Taste the Gables features more than 75 restaurants this month

Promotional graphic for Taste the Gables 2026 over a background of plated dishes, a cocktail and charcuterie.
Taste the Gables returns in July with more than 75 participating restaurants, offering prix fixe menus, chef-driven experiences and monthlong dining promotions across Coral Gables.

By Coral Gables Gazette staff

Coral Gables’ restaurant month is returning in July with its largest lineup yet, pairing neighborhood favorites, new dining rooms and Michelin-recognized restaurants in a monthlong push to bring diners into the city during the middle of summer.

Taste the Gables, the city-backed dining program, will feature more than 75 participating restaurants this year, with specially priced prix fixe menus, chef-driven experiences and monthlong promotions across Coral Gables. Lunch menus begin at $30, while dinner experiences start at $45.

The program is designed both as a dining guide and an economic-development campaign: a way to showcase Coral Gables’ growing restaurant scene while giving residents and visitors a lower-barrier entry into restaurants they may not ordinarily visit.

A Michelin-starred anchor

The headline name in this year’s lineup is Shingo, the Michelin-starred omakase counter inside the historic La Palma Building on Alhambra Circle. The 14-seat restaurant, led by chef Shingo Akikuni, has become one of Coral Gables’ most closely watched dining rooms and gives this year’s Taste the Gables roster a clear fine-dining anchor.

This year, Shingo is joined by STAND, its new casual spinoff concept. Together, the two restaurants give diners two entry points into the same culinary orbit: the formal omakase experience that built Shingo’s reputation and a more casual extension of that point of view.

That pairing captures one of the strengths of Taste the Gables. The program is not built around a single type of restaurant. It stretches from high-end tasting menus to neighborhood institutions, steakhouse newcomers, casual concepts and longtime local favorites.

Michelin recognition and local range

Other highlighted participants include Miss Crispy Rice, offering a nine-course lunch and 13-course dinner omakase experience, along with Michelin Recommended restaurants Kojin 2.0 and Beauty and the Butcher.

The lineup also includes Fratellino Ristorante, a longtime local favorite, and newcomers such as The Wagyu Bar by Meat N’ Bone and Ró Steakhouse. The mix gives this year’s program both culinary ambition and local familiarity — a combination the city is using to market Coral Gables as one of South Florida’s dining hubs.

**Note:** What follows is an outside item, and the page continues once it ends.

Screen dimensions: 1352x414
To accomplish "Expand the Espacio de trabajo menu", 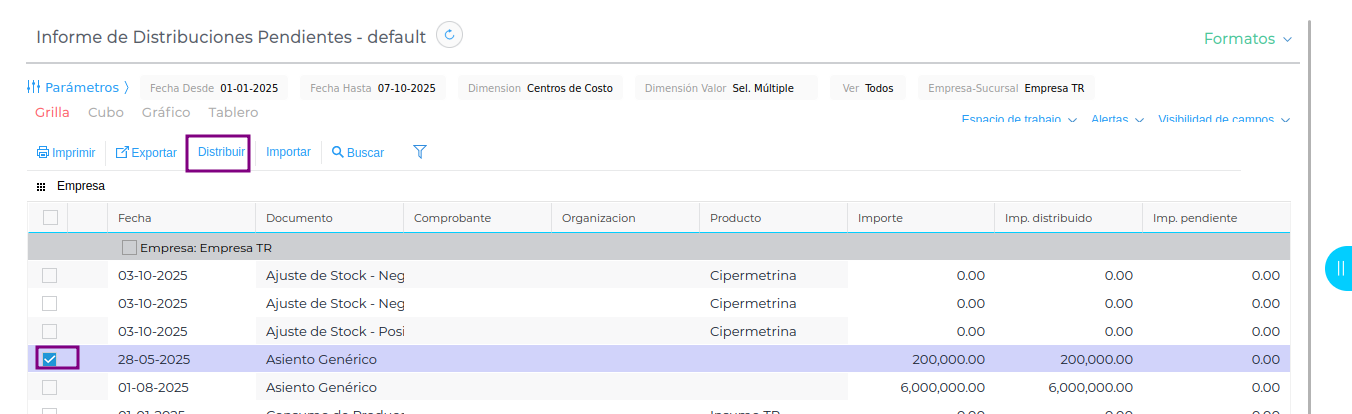I will pyautogui.click(x=1018, y=120).
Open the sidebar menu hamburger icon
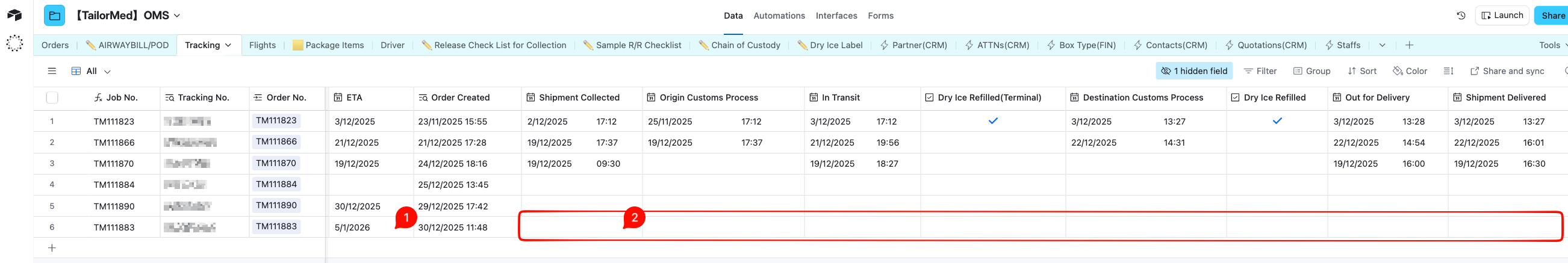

For diners, the appeal is practical. Prix fixe menus make it easier to try restaurants that may otherwise feel reserved for special occasions, while the monthlong format gives restaurants repeated chances to reach new customers rather than relying on a single event night.

A July push for the dining scene

“Each year, Taste the Gables grows and truly highlights the creativity and talent found in our restaurants,” Economic Development Director Belkys Perez said in the city’s announcement. “This year’s lineup captures the energy of Coral Gables. We invite everyone to discover new favorites, revisit beloved classics and celebrate the chefs who make our city a dining destination.”

The timing matters. July can be a slower month for restaurants in South Florida, with summer travel, heat and seasonal shifts affecting dining patterns. Taste the Gables gives the city a way to turn that quieter stretch into a promotional window, using fixed-price menus and curated experiences to keep restaurants visible.

It also reflects a broader reality about Coral Gables. The city’s restaurant economy draws not only from nearby neighborhoods but also from office workers, students, visitors, hotel guests and the city’s daytime population. The University of Miami, foreign consulates, hotels and corporate offices all help support a dining market that is larger than the city’s residential population alone.

Where to find the menus

The campaign’s central hub is TasteTheGables.com, where diners can browse participating restaurants, menus, chef features, special dining experiences and event updates.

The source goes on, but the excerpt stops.